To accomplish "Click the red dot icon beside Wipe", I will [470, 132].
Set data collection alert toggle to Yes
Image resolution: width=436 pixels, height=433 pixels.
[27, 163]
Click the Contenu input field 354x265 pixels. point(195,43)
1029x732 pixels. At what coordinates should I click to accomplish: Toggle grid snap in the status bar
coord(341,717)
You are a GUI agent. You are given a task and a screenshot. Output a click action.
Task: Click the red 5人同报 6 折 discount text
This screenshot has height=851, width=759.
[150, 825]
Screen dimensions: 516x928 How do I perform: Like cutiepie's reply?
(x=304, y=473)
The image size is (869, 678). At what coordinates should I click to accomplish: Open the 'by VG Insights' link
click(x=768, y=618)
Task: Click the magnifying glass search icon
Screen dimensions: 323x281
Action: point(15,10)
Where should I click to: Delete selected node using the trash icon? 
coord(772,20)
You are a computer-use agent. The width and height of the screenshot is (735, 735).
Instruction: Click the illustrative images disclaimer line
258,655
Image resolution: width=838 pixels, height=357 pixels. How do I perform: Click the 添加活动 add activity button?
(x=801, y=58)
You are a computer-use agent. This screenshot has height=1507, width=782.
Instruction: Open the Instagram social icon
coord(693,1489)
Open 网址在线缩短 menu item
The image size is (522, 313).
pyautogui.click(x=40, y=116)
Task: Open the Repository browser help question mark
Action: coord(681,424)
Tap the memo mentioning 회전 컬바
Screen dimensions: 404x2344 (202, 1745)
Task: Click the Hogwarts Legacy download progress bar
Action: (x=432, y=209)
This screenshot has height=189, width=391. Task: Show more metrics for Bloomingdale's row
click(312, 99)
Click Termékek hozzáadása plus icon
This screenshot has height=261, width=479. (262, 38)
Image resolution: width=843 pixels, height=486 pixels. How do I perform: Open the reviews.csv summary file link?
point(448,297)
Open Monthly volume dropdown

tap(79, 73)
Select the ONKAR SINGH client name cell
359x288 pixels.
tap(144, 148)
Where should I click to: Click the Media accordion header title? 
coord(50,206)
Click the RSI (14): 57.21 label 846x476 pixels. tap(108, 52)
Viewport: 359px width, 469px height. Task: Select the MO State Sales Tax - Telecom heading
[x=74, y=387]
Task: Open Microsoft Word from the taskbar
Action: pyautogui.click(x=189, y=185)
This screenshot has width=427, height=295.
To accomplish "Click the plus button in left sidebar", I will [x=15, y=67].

════

### Requirement
Reproduce every record above, word for word.

### Expected answer
To accomplish "Click the red dot icon beside Wipe", I will [470, 132].
Set data collection alert toggle to Yes
Image resolution: width=436 pixels, height=433 pixels.
[27, 163]
Click the Contenu input field 354x265 pixels. point(195,43)
1029x732 pixels. At what coordinates should I click to accomplish: Toggle grid snap in the status bar
coord(341,717)
You are a GUI agent. You are given a task and a screenshot. Output a click action.
Task: Click the red 5人同报 6 折 discount text
This screenshot has height=851, width=759.
[150, 825]
Screen dimensions: 516x928 How do I perform: Like cutiepie's reply?
(x=304, y=473)
The image size is (869, 678). At what coordinates should I click to accomplish: Open the 'by VG Insights' link
click(x=768, y=618)
Task: Click the magnifying glass search icon
Screen dimensions: 323x281
Action: point(15,10)
Where should I click to: Delete selected node using the trash icon? 
coord(772,20)
You are a computer-use agent. The width and height of the screenshot is (735, 735).
Instruction: Click the illustrative images disclaimer line
258,655
Image resolution: width=838 pixels, height=357 pixels. How do I perform: Click the 添加活动 add activity button?
(x=801, y=58)
You are a computer-use agent. This screenshot has height=1507, width=782.
Instruction: Open the Instagram social icon
coord(693,1489)
Open 网址在线缩短 menu item
The image size is (522, 313).
pyautogui.click(x=40, y=116)
Task: Open the Repository browser help question mark
Action: coord(681,424)
Tap the memo mentioning 회전 컬바
Screen dimensions: 404x2344 (202, 1745)
Task: Click the Hogwarts Legacy download progress bar
Action: (x=432, y=209)
This screenshot has height=189, width=391. Task: Show more metrics for Bloomingdale's row
click(312, 99)
Click Termékek hozzáadása plus icon
This screenshot has height=261, width=479. (262, 38)
Image resolution: width=843 pixels, height=486 pixels. How do I perform: Open the reviews.csv summary file link?
point(448,297)
Open Monthly volume dropdown

tap(79, 73)
Select the ONKAR SINGH client name cell
359x288 pixels.
tap(144, 148)
Where should I click to: Click the Media accordion header title? 
coord(50,206)
Click the RSI (14): 57.21 label 846x476 pixels. tap(108, 52)
Viewport: 359px width, 469px height. Task: Select the MO State Sales Tax - Telecom heading
[x=74, y=387]
Task: Open Microsoft Word from the taskbar
Action: pyautogui.click(x=189, y=185)
This screenshot has width=427, height=295.
To accomplish "Click the plus button in left sidebar", I will [x=15, y=67].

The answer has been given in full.